Сначала была ночная поездка на белом речном трамвайчике по черной Москве-реке, была легкая муть в голове от выпитого сладкого винца, были тихие вспышки поцелуев в темноте на мерно раскачивающейся корме. А потом на нас хлынуло серое уныние сумрачного утра, умытого щуплым холодным дождем. На обратном пути вымокли до нитки, и ничего другого нам не оставалось, как, ворвавшись в мой пустой дом (отец был в поле, а бабушка к тому времени уже умерла), сорвать с себя одежду и рухнуть на кровать, согревая друг друга теплом своих тел: вот тут все это и случилось. И длилось потом еще два года — я учился на биофаке, она танцевала в своем ансамбле, — до тех пор пока Ваня вдруг не пропала. Модест на все мои расспросы уклончиво повторял: уехала... Куда, господи?! В загранкомандировку, на полгода. Да как же это? Ну, коллега, в конце концов, она взрослый человек.

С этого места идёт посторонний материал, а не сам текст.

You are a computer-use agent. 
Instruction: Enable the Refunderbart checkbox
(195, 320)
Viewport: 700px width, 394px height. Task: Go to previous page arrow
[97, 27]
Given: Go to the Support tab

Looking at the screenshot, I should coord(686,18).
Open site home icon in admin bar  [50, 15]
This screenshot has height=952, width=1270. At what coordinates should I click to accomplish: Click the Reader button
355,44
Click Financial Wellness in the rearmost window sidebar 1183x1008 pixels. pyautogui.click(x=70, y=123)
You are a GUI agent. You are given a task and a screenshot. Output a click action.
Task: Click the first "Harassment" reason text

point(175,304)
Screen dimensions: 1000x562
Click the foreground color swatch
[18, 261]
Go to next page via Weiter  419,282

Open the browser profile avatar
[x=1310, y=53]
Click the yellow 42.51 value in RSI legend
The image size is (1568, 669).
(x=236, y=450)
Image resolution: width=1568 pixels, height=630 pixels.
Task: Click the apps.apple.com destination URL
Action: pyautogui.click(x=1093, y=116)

Пока я тихо рассказывал ей о событиях давно минувших дней, она дышала теплом в трубку и наконец, после долгой паузы, прошептала:

— Она так и не вернулась?

Голос в трубке походил на гулкое, затухающее эхо — тот самый призрачный звук, что приходит с запозданием, стихая по пути, вынужденный преодолевать не только пространство, но и толщу времени.

— Да нет, вернулась.

Я вычеркнул эти дни из памяти, однако теперь очень -живо припомнил, как это было.